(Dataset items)
______

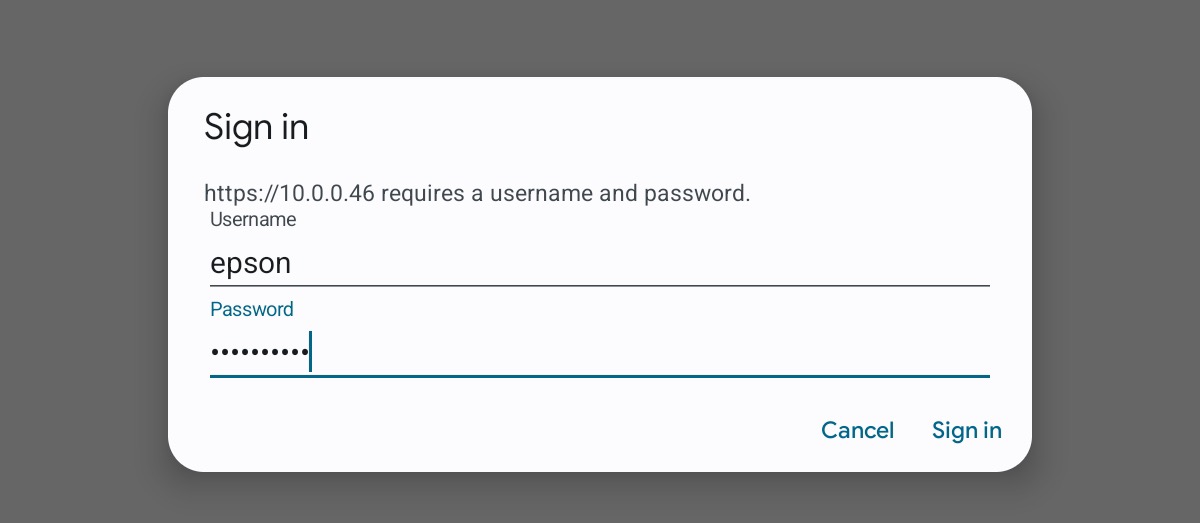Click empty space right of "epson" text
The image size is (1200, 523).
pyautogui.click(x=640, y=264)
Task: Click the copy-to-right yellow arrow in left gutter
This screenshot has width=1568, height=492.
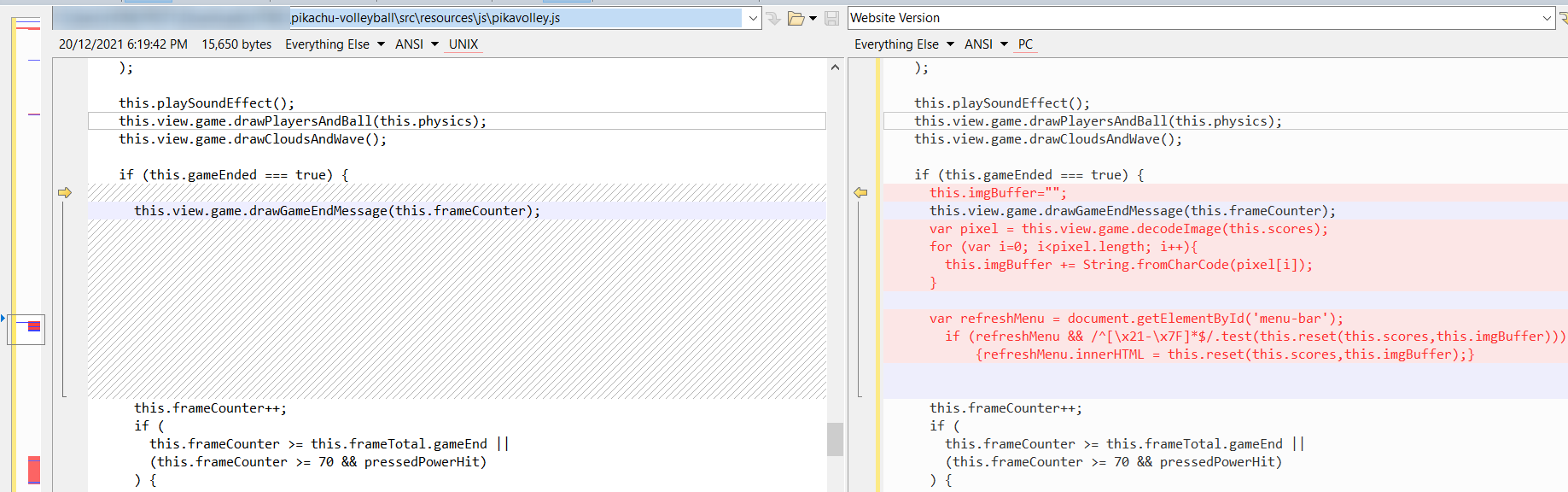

______

• WORK INSTRUCTIONS:
Set down exactly, and only, the lines from the one containing "Task: Click the" through the last line of the entries. Pictures do not belong in the copy.

• THE ANSWER:
Task: Click the copy-to-right yellow arrow in left gutter
This screenshot has width=1568, height=492.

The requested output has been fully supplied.